For many years at his country home at Lake Hopatcong, N. J. Funnyman Joe Cook has been assembling at great expense safety pins, collar buttons, unset stones, Japanese netsukes, miniature bibles, bathtub faucets, tin soldiers, perfume bottles, ball bearings, for his celebrated collection of objects ”no larger than a man’s hand.” An object which qualified for the Cook collection appeared in New York’s art mart last week, a 16th Century portrait four and one-half inches in diameter. Comedian Cook is an unlikely purchaser, however, for the picture is the only authenticated self-portrait in oils of Hans Holbein the Younger, was last valued at $100,000 and is held for much more than that by the firm of Elkan & Abraham Silberman.

The name Holbein in the Anglo-Saxon world immediately suggests the chunky, bearded younger Hans, favorite portraitist of Henry VIII and immortalizer of Tudor aristocracy. Actually there were four famed German Holbeins: Hans the father, Uncle Sigismund, Brothers Hans and Ambrosius. All of them were famed painters, would have left a deep mark on the history of painting if young Hans had never thought of going to England.

As an apprentice in Basle young Holbein found a friend and patron in the great Theologian Erasmus whom he painted many times.
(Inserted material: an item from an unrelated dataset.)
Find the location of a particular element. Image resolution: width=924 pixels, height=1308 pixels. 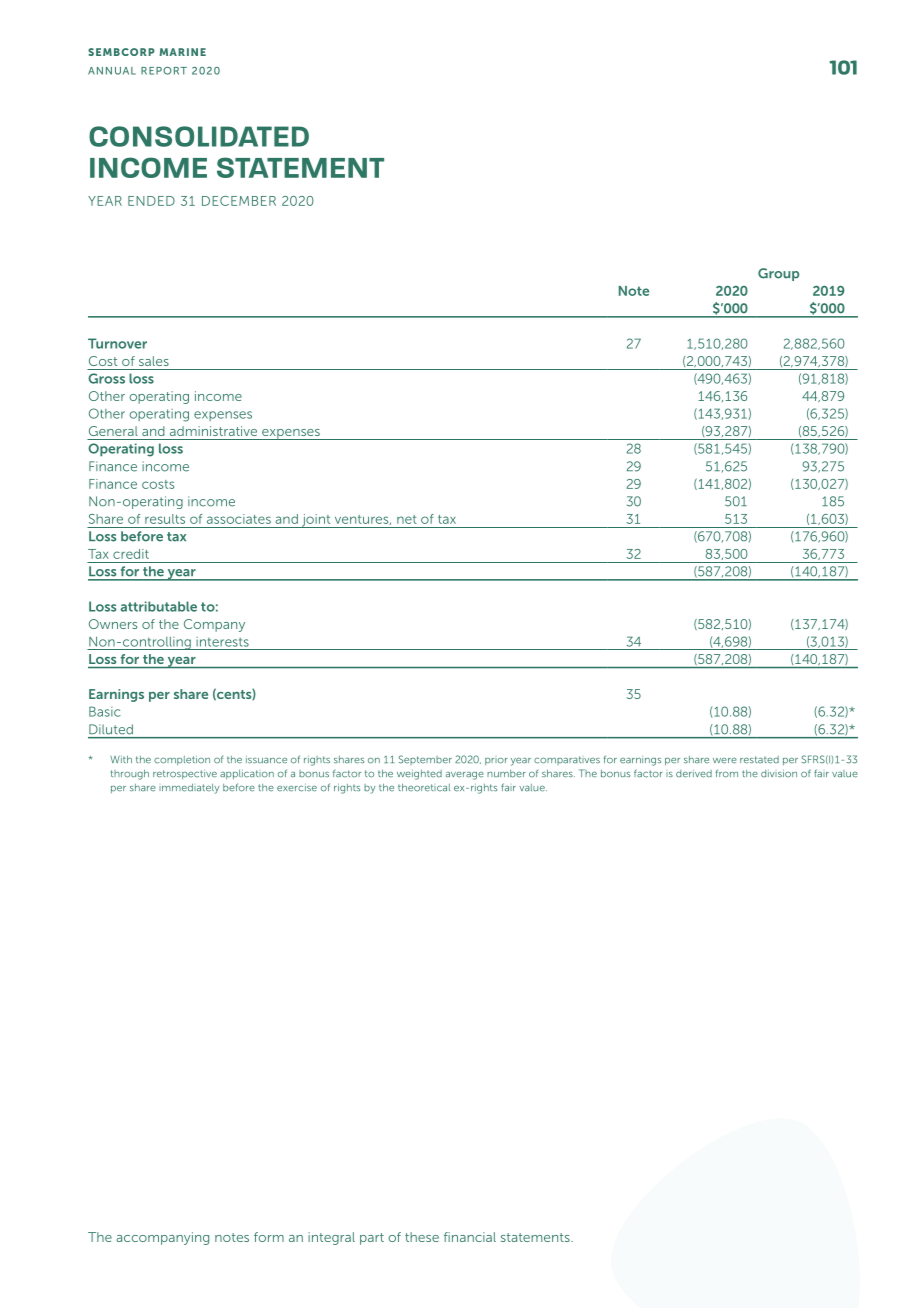

Group is located at coordinates (778, 274).
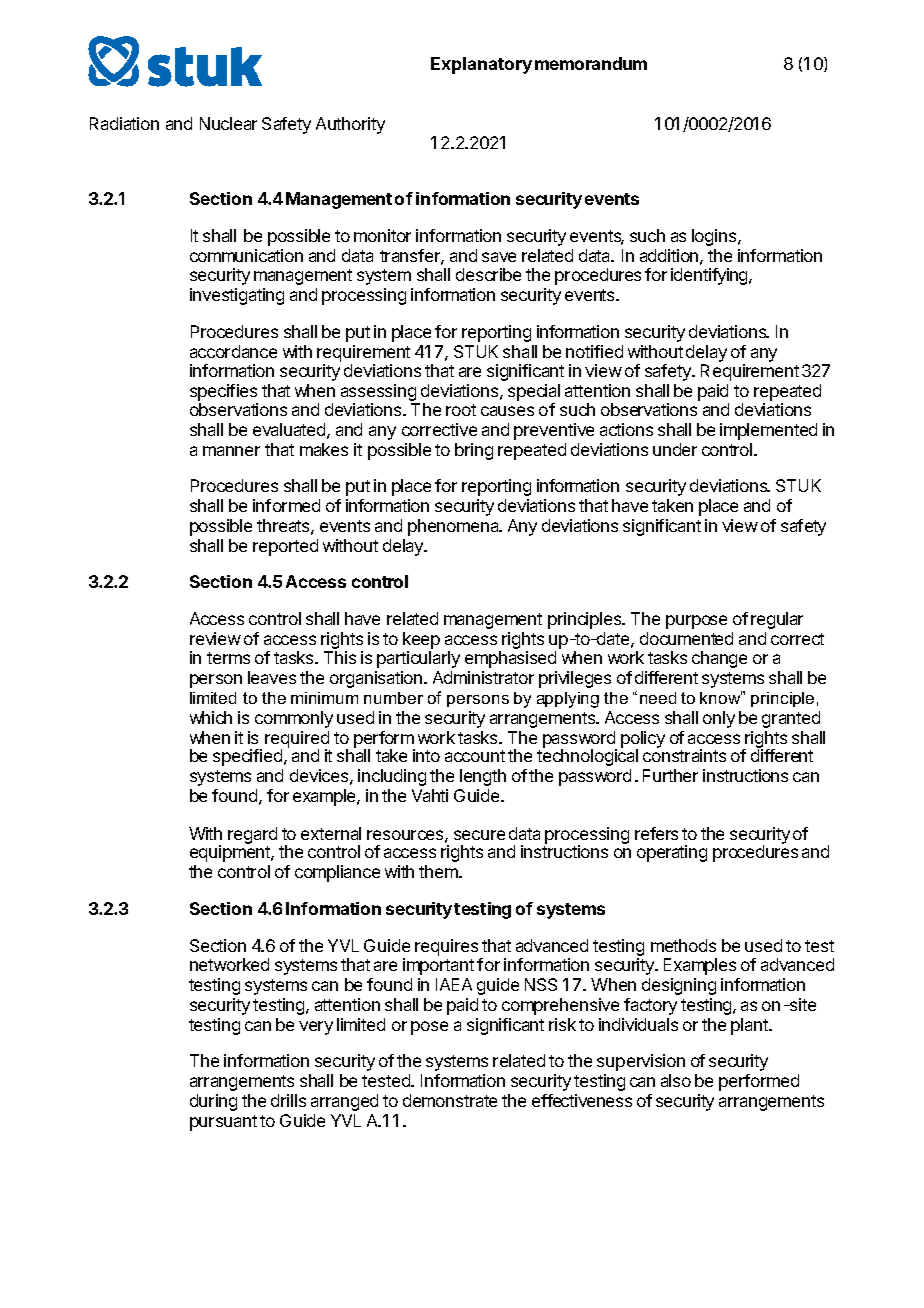  I want to click on terms, so click(228, 658).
The younger Holbein made a name for himself in Basle. Came the depression of the 1520’s, however, and Erasmus sent him packing off to England with a letter of introduction to Sir Thomas More (Utopia). Holbein’s first series of English portraits were not of court celebrities but of the scholars of More’s circle.

Back in Switzerland in 1528 he swanked it about Basle in furs and velvets, bought a fine house for his wife and family, then returned to England in 1530. As far as is known it was the Tudor tycoon Thomas Cromwell (whose portrait by Holbein now hangs in Manhattan’s Frick Gallery) who first introduced this skillful German to bluff King Hal. Henry took to Holbein immediately, made him his court painter in 1537, trusted him sufficiently to send him to Duren in 1539 to paint a reportorial portrait of Anne of Cleves whom Henry was thinking of making his fourth wife.

In 1542 Hans Holbein took time off from his royal work to find a piece of board no bigger than a man’s hand, paint his own picture on it to send to his family in Basle. Year later he died of the plague in London.

The little self-portrait remained in the Holbein family for generations, was not known to the world of art until 1930 when Art Expert Dr. Paul Ganz cleaned it, published its photograph in a magazine. Since then museums and private collectors in a dozen countries have been anxious for it. The only other absolutely authentic Holbein self-portrait is a watercolor in the Uffizi Gallery in Florence.